I remember talking to Toys R Us CEO Dave Brandon more than two years ago.
He was five months into taking over as head of the iconic toy retailer based in Wayne.
He didn’t have any toy industry experience, but he was a successful CEO who had led the turnaround at once-slumping Domino’s Pizza.
Brandon was confident he could get the Toys R Us brand headed in the right direction, too.
He did it with Domino’s, where a push to online ordering (you may not remember it was the first pizza chain to offer the service) helped turn the company around.
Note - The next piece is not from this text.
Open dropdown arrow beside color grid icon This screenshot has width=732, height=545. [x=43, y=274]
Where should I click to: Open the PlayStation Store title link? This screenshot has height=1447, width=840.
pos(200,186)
As did, believe it or not, a new recipe for its pizza sauce.
Brandon was confident he could complete the same turnaround at Toys R Us, which he said had all of the attributes in place it needed to compete in the new e-commerce world — starting with brand recognition that is as strong as any company in any sector.
“One of the greatest assets the company has is this brand and the emotional connection people have to it,” he said. “There’s an affection for this brand.”
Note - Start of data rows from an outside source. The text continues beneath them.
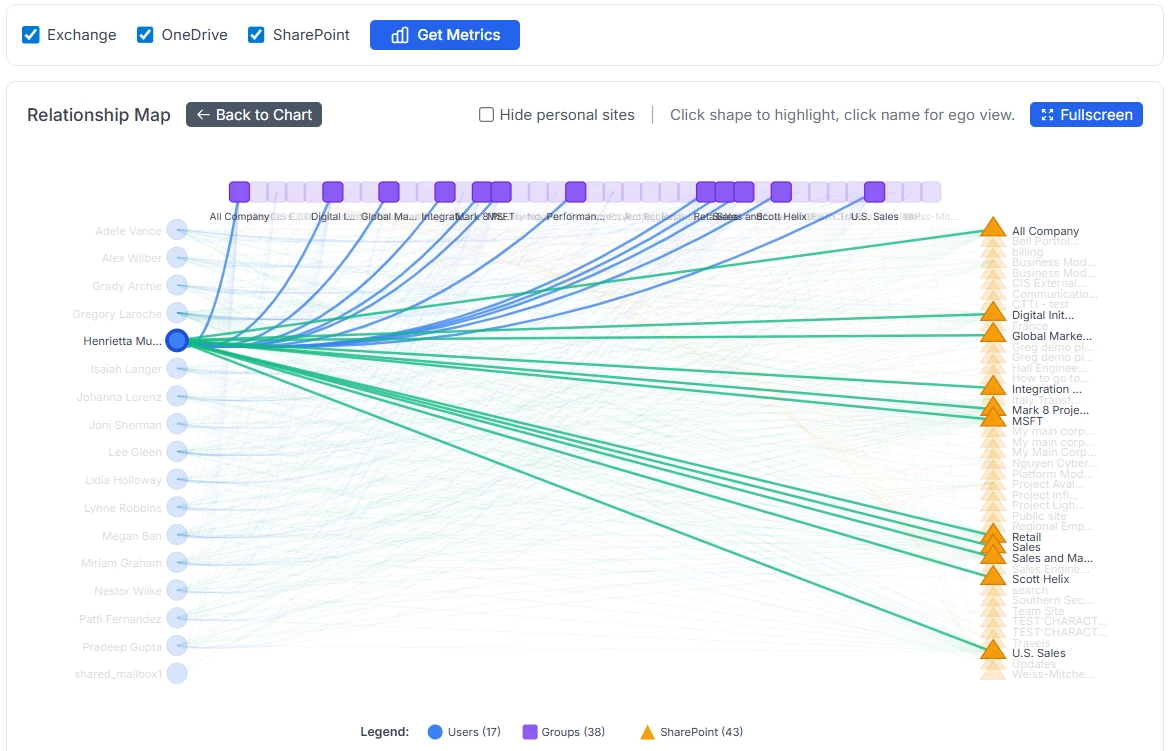Select the All Company SharePoint triangle
Image resolution: width=1169 pixels, height=751 pixels.
pos(993,228)
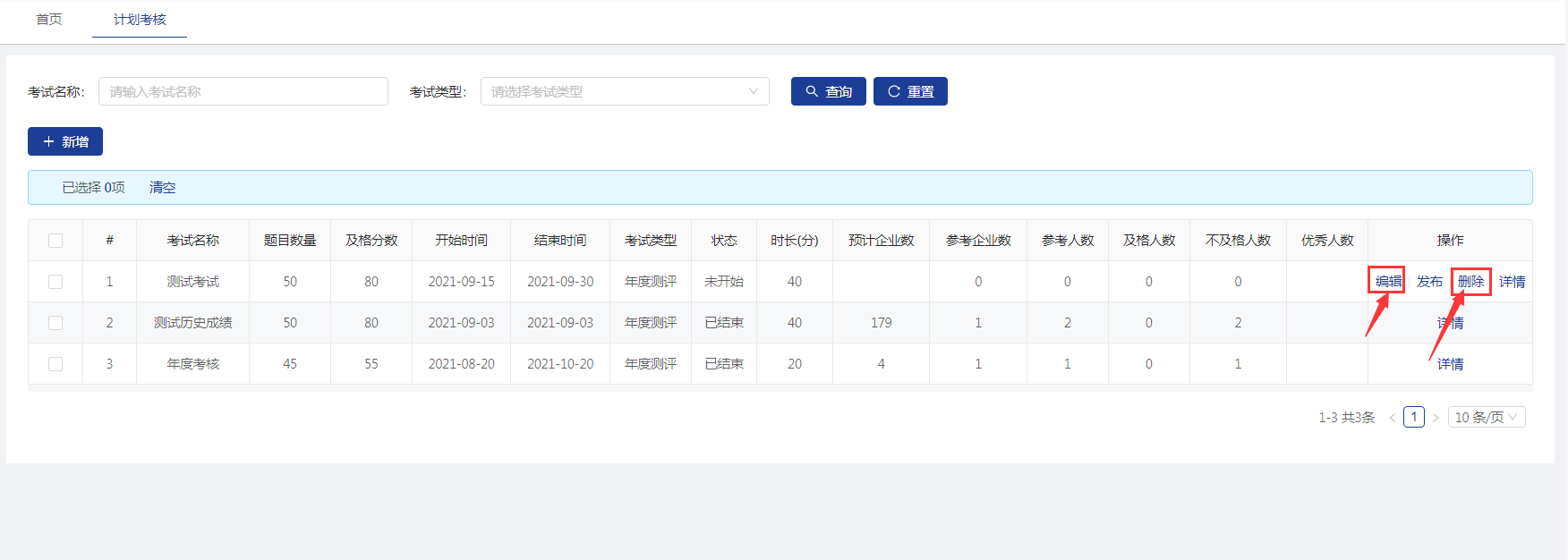The height and width of the screenshot is (560, 1568).
Task: Go to next page arrow
Action: [1436, 418]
Brandon talked about how Toys R Us was a retailer in a unique position in which new technology would help grow its brand, not bury it.
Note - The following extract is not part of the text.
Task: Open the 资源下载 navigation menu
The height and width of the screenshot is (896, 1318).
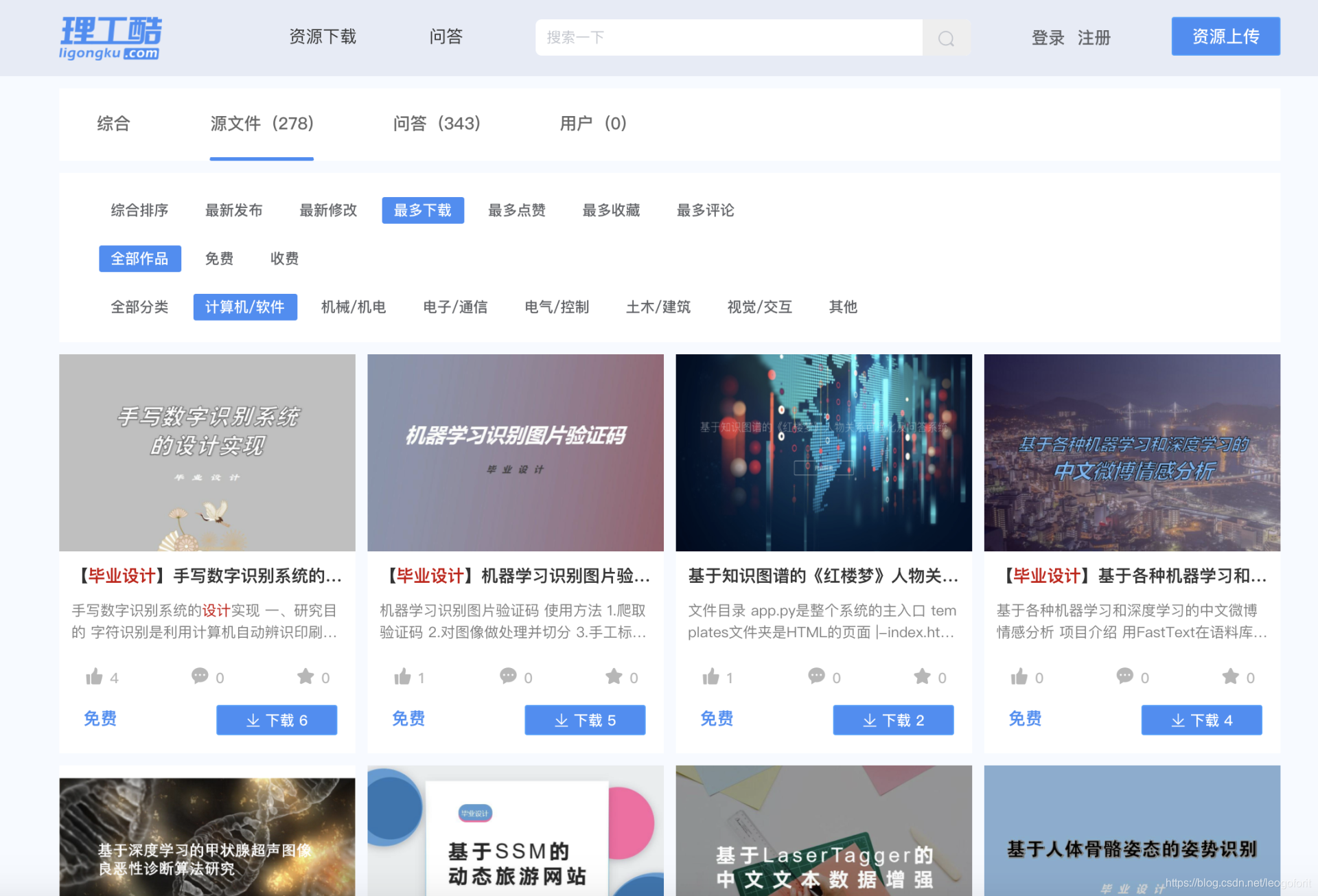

With more than 850 locations around the country, Brandon said, the company could implement a ship-from-store e-commerce model that could be far more effective (and less costly) than the limited number of distribution centers Amazon and others could build.
And he talked about how the one thing specialty stores have that online giants can never replicate: the in-store experience.
“We can provide a specialty experience,” he said. “All you have to do is take a child into one of our stores and see the joy they get from being in that type of environment.”
Brandon spoke with the enthusiasm and spirit and fight that you would expect from a former college football quarterback at Michigan.
It sounded like a good idea at the time.
Now it appears as if it will not be enough to save the company.
This week, if a growing number of analysts and insiders are correct, could be the last for Toys R Us, which appears headed for Chapter 7 bankruptcy liquidation unless a last-minute buyer emerges. Most feel that is unlikely.
The extent of the fallout in New Jersey remains to be seen.
The disappearance of Toys R Us will result in the loss of thousands of jobs in the state when you consider those at the Wayne headquarters and in the more than a dozen stores still open around New Jersey.
In some respect, some of these jobs are already being transferred to other parts of the New Jersey economy.
Amazon announced just last week it will add more than 1,000 jobs at its latest distribution center. And Walmart, which had surpassed Toys R Us in toy sales years ago, has been hiring, too.
And then there are the connective jobs. More e-commerce sales will lead to more jobs in the courier and delivery business for third-party logistics companies.
We can only hope this is the case, for only one thing is certain: This will not be the last big retailer to call it quits this year. By all accounts, Sears appears to be headed in this direction, too.
It is a cautionary tale for retail companies.
Having a niche — and an iconic brand name — is not enough.
It takes a new-age business plan to survive.
With Toys R Us, it appears Brandon never found the secret sauce.